The job created by the hook, cannot create the pods to execute the hook, since the pod will use the configured service account and it does not exist. We find this information describing the job

$ oc describe job noservicaacc-prebackup-lb44r
Type     Reason        Age                            From            Message
  ----     ------        ----                           ----            -------
  Warning  FailedCreate  <invalid> (x5 over <invalid>)  job-controller  Error creating: pods "noservicaacc-prebackup-lb44r-" is forbidden: error looking up service account robot-source/fakename: serviceaccount "fakename" not found

An the pod is never created.


Expected results:
The service account should have been rejected in the hook's UI, or the migration should fail telling that the configured service account cannot be used because it does not exist.

Additional info:

Comment 1 Jason Montleon 2020-05-07 18:34:37 UTC
This should be fixed with some other issues in https://github.com/konveyor/mig-controller/pull/518.

Comment 2 Sergio 2020-05-08 13:29:51 UTC
Using CAM 1.2 stage.

It seems that when we configure the hook so that it uses a service account in the source cluster (the one where controller is NOT located), CAM is always reporting a failure because the service account does not exist, even if it exists.

We move the BZ to ASSIGNED status.

Comment 3 Jason Montleon 2020-05-08 13:33:41 UTC
https://github.com/konveyor/mig-controller/pull/527

Comment 6 Xin jiang 2020-05-15 08:47:02 UTC
Verified.
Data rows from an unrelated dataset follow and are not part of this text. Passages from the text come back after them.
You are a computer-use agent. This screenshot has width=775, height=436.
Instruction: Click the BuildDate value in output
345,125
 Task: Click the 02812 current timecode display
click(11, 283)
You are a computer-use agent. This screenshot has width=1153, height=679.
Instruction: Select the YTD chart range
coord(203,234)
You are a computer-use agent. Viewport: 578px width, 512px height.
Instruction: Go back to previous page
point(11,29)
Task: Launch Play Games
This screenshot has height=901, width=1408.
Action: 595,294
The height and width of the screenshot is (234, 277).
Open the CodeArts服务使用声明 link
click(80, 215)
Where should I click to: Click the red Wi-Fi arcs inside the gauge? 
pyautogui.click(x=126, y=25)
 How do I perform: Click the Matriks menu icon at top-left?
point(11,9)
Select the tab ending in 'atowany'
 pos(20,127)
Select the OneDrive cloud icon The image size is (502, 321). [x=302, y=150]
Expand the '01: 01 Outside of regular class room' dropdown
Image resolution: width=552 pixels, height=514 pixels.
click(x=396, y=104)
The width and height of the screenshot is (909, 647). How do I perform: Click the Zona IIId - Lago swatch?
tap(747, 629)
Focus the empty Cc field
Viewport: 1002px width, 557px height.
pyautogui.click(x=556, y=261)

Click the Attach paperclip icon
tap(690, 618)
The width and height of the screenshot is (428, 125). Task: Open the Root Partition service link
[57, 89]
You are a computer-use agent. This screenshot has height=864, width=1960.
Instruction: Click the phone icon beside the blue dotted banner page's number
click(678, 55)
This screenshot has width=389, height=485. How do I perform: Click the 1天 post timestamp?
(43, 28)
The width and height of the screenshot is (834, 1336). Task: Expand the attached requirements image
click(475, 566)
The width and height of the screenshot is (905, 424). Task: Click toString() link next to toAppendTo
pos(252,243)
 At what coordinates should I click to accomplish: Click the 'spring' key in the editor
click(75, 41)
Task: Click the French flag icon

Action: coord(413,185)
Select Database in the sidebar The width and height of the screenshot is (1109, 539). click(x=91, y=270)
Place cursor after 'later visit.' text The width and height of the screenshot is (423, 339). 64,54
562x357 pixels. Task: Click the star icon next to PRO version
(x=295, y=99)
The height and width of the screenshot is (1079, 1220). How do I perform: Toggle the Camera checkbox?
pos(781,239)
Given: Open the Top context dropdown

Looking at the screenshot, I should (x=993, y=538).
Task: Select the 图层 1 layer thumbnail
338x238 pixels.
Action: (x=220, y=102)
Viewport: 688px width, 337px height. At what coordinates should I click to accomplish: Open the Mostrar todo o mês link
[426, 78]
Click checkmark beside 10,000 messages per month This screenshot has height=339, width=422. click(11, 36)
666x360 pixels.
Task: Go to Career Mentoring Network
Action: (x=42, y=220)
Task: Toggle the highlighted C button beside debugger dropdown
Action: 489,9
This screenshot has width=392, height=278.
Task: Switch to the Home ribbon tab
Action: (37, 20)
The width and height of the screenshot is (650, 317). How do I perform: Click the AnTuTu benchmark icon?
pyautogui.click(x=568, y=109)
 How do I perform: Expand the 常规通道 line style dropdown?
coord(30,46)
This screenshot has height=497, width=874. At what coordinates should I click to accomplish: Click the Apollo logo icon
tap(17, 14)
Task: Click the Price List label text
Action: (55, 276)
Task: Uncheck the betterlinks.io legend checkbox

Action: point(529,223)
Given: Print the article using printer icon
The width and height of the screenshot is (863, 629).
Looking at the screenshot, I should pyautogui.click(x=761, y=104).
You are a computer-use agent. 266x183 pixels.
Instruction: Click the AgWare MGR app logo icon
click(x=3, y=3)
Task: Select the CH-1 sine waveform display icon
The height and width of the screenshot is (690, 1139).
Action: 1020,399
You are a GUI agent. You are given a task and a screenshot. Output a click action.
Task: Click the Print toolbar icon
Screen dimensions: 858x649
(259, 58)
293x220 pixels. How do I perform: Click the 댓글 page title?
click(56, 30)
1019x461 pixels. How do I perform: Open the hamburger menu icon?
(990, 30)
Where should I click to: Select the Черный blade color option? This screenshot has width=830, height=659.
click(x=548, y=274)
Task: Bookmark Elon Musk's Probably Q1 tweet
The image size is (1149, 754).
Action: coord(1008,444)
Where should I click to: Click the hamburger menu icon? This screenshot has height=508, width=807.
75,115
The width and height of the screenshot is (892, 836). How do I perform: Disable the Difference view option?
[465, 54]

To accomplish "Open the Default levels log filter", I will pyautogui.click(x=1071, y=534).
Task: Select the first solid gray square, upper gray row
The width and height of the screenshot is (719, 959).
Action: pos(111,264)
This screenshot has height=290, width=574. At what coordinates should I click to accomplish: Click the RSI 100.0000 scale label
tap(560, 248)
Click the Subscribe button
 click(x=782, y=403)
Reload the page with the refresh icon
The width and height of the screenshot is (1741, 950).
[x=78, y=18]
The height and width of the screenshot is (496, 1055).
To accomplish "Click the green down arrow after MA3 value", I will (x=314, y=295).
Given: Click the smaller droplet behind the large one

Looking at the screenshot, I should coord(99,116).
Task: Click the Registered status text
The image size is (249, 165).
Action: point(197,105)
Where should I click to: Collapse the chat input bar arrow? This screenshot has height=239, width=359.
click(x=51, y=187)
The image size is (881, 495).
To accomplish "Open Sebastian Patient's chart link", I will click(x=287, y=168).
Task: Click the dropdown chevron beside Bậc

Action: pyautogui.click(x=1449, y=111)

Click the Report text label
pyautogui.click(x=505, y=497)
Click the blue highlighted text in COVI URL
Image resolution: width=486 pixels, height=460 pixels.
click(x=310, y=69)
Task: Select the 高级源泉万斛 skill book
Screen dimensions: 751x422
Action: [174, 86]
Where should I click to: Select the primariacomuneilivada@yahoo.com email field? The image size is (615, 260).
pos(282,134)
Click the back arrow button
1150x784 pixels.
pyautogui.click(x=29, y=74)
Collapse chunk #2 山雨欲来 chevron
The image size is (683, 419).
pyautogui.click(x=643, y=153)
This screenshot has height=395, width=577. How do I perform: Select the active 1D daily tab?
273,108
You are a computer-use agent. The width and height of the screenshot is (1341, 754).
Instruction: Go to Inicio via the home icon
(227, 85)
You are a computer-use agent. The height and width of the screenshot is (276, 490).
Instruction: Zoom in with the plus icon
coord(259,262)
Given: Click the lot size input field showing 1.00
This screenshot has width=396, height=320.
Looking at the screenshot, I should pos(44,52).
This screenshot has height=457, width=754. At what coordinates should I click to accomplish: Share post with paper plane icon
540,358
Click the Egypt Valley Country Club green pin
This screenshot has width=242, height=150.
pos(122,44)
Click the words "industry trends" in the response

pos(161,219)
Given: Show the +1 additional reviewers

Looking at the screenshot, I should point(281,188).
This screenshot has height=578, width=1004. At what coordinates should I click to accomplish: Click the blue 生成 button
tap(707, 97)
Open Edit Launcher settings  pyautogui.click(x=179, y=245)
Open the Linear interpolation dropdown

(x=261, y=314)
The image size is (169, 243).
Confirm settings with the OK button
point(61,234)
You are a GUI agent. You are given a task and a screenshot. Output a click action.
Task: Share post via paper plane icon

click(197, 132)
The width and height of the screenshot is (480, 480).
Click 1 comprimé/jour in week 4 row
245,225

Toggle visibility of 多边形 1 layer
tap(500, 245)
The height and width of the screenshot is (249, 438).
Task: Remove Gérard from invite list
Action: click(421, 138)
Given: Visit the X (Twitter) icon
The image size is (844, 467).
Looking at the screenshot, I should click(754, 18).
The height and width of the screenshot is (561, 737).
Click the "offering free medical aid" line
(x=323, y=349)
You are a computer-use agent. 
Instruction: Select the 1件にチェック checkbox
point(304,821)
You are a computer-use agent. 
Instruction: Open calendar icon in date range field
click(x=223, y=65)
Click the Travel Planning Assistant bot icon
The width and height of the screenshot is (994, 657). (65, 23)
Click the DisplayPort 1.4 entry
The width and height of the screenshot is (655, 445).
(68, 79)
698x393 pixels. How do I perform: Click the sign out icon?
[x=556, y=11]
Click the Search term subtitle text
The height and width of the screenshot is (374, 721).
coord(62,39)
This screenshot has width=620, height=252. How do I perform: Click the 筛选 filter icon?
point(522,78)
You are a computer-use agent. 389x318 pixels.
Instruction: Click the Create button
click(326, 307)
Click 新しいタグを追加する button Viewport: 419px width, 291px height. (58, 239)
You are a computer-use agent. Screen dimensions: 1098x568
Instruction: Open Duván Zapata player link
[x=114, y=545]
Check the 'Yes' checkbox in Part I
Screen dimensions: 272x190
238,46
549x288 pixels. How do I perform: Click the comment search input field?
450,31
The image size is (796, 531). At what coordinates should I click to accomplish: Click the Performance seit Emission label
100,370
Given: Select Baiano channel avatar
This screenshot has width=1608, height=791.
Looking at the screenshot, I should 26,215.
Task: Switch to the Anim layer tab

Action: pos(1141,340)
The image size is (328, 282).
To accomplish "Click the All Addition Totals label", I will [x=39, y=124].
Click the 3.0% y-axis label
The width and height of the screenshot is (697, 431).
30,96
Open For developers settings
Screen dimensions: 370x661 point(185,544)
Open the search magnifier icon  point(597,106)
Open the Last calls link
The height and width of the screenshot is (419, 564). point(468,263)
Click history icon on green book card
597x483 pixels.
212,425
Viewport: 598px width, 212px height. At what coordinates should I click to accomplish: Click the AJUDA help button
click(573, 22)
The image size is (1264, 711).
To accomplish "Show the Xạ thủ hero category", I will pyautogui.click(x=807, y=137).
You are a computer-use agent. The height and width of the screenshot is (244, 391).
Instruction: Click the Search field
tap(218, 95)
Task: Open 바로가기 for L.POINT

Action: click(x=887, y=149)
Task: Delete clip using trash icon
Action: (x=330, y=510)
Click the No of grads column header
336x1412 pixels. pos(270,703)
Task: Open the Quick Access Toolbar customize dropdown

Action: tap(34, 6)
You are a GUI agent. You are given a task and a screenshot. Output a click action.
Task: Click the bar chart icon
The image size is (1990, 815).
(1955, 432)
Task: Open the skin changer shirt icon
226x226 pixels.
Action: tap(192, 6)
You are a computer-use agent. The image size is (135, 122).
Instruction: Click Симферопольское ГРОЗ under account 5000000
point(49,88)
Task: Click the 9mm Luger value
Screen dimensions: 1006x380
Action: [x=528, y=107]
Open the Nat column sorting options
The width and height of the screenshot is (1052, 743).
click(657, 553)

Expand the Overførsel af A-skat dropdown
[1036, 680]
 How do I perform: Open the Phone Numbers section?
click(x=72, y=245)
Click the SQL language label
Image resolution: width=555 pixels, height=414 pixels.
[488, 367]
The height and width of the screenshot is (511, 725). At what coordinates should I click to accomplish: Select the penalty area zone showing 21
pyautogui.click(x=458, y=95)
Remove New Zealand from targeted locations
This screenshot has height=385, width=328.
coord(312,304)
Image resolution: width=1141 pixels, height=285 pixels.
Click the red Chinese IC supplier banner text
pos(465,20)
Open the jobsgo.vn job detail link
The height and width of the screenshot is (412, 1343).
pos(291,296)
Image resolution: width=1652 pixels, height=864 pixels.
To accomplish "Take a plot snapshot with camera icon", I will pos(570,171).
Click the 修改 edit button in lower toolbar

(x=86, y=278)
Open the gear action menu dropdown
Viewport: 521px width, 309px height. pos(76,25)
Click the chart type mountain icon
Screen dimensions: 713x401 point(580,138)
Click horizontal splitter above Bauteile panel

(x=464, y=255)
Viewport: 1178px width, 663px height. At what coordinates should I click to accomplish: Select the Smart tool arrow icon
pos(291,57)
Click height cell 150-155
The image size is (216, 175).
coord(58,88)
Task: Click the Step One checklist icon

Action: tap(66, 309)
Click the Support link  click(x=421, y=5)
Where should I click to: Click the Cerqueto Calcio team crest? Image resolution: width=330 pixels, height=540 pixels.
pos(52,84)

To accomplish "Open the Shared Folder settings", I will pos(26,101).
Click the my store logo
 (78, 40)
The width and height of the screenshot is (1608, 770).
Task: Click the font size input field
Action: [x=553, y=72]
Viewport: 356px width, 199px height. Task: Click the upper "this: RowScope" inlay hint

And it reports serviceaccounts  not found when the immigration failed

  status:
    conditions:
    - category: Advisory
      durable: true
      lastTransitionTime: "2020-05-15T08:41:54Z"
      message: 'The migration has failed.  See: Errors.'
      reason: PreBackupHooksFailed
      status: "True"
      type: Failed
    errors:
    - serviceaccounts "asdfasfd" not found
    itenerary: Failed
    observedDigest: 9ee5917595b5f434ad848932d54e52d8d489b94b3761290a60b4580b57e317b5
    phase: Completed
    startTimestamp: "2020-05-15T08:41:45Z"
kind: List

Comment 8 errata-xmlrpc 2020-05-28 11:10:47 UTC
Since the problem described in this bug report should be
resolved in a recent advisory, it has been closed with a
resolution of ERRATA.

For information on the advisory, and where to find the updated
files, follow the link below.

If the solution does not work for you, open a new bug report.

https://access.redhat.com/errata/RHEA-2020:2326